→ **EXERCISE OBJECTIVE**:
Return every line below exactly, leaving nothing out.
---- EXERCISE INPUTS
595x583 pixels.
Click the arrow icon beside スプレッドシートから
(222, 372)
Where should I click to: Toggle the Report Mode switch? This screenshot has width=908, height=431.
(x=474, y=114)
--------
→ **SOLUTION TO THIS EXERCISE**:
595x583 pixels.
Click the arrow icon beside スプレッドシートから
(222, 372)
Where should I click to: Toggle the Report Mode switch? This screenshot has width=908, height=431.
(x=474, y=114)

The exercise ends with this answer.